A shy voice. In the dim light his eyes were sunken and his lips protruded, so unbearably cute that even before I stepped through his front door I touched and stroked his face (he hated when I did that).

That night, we ordered spicy chicken feet and soju. We’d almost polished off three bottles of soju when he lay down with my leg as a pillow (unlike him, I was still a few shots short of the red-faced stage of drunkenness). He began to lay out his life history: He was born into a rich family in the Apgujeong neighborhood, but his father couldn’t stand his alcoholic mother and deserted them early, while his older sister was married young to a Korean American and was now living in Virginia. He had lived with just his mother since university, until he put her in a hospital and moved out. The back of his head and neck grew warmer and warmer against my leg as he talked. I had a lot to talk about as well, being the caretaker of my sick mother and all. We both concluded that it was harder to handle their growing meanness and violence as they aged, and their extreme moods that seemed to shift by the second. He had been chattering on and on but suddenly fell silent; I looked down and found him asleep. What was he, a Kongsuni doll that went to sleep wherever you laid it down? His body spasmed a few times and he murmured, “Umma.” A tear ran from one eye. Well, this is a bit dramatic, I thought; it was kind of funny that a grown man about to enter middle age was crying for his mother in his sleep. I stroked his head.
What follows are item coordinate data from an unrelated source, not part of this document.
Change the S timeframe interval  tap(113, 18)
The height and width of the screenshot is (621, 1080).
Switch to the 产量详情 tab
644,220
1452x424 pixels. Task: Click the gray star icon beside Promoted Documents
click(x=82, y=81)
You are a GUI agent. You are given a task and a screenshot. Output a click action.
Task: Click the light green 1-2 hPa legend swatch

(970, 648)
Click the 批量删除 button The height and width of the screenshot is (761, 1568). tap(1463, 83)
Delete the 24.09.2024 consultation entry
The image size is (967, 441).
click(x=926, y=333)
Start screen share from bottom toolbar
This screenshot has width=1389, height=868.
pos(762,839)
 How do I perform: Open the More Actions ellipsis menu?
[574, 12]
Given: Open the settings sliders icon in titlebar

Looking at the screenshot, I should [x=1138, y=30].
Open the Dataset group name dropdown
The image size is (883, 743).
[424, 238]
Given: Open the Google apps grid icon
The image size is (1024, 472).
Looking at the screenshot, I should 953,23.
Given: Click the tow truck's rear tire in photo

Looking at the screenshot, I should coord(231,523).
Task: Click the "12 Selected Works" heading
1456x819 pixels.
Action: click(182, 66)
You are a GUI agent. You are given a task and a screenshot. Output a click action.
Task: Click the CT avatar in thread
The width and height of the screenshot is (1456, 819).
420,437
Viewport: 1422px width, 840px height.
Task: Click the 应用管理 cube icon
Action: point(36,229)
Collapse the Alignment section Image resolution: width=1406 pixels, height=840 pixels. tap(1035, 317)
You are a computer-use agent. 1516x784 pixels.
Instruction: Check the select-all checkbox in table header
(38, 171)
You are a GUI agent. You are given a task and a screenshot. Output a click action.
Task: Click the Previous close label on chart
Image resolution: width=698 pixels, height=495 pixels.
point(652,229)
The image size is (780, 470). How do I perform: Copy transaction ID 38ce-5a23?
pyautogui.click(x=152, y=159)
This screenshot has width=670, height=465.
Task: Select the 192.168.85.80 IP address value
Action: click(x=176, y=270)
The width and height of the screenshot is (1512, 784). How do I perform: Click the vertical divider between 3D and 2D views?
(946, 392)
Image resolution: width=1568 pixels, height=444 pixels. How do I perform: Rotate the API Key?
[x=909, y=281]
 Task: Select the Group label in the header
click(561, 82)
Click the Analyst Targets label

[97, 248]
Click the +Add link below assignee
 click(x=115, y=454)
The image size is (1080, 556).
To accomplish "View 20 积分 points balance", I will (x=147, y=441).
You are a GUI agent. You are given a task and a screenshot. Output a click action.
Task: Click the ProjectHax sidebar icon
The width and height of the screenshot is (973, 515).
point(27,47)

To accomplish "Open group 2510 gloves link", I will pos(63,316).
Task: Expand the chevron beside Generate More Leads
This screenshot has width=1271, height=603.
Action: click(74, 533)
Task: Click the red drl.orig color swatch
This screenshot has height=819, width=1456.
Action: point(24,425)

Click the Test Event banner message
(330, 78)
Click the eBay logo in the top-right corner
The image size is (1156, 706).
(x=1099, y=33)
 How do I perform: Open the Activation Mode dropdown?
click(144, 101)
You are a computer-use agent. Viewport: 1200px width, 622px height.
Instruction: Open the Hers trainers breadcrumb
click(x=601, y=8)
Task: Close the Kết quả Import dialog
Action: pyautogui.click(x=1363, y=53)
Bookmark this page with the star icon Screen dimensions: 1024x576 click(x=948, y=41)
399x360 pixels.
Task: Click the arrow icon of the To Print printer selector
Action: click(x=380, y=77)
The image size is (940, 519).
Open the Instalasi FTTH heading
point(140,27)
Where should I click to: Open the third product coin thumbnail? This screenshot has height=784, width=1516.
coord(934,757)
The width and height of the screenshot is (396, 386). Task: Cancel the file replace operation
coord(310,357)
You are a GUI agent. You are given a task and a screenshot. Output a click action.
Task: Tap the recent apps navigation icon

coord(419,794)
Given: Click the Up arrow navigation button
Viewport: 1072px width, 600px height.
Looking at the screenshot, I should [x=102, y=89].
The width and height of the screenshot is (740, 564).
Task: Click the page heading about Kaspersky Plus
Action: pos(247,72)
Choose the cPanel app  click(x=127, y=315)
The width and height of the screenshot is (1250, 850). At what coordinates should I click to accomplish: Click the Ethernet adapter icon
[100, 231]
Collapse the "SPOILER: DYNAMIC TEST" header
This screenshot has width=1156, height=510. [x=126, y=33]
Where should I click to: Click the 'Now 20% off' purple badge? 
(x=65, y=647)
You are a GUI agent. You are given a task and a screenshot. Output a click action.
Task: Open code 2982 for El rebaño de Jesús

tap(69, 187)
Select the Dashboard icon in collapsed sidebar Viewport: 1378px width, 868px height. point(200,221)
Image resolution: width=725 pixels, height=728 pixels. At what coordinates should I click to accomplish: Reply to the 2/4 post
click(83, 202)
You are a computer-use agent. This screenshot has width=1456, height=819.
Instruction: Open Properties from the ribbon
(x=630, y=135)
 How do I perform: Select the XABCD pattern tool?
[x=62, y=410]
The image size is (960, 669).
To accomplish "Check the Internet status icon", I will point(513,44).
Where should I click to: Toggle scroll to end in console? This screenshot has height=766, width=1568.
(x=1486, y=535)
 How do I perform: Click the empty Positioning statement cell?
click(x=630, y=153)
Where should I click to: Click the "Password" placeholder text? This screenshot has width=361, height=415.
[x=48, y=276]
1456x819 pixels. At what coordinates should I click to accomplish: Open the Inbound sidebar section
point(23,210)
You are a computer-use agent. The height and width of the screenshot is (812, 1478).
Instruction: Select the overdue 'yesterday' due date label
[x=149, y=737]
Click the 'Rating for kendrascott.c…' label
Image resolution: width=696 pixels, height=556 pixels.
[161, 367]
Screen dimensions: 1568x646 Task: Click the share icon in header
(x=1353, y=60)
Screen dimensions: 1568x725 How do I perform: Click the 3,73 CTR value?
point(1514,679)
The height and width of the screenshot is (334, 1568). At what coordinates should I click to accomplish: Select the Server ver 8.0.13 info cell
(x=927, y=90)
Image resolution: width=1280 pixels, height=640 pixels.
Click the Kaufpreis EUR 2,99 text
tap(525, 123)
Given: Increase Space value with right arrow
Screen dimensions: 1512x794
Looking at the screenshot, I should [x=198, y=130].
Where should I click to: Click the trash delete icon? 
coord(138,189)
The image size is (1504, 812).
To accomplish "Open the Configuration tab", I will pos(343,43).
It was both awkward and nice that he kept talking about his family and childhood background. It was funny to see him get drunk on his own emotions and go into a serious actor-y mood when he talked about his family. While I was uncomfortable having to share my own family history as a kind of tit for tat, it was still nice to learn more about his life. I wanted to listen to him all night, for many nights on end. I wanted to fit together his fragmented pieces and complete the puzzle of him in my mind. The life that was unknown to me, the habits I wasn’t aware of, even his breath—I wanted to reconfigure them all and make them my own.

Unaware of my obsessive thoughts, he slept blissfully until my leg started cramping, then his eyes jerked open as if someone had called out his name.

“You know you’ve been drooling, right?” I said as he got up.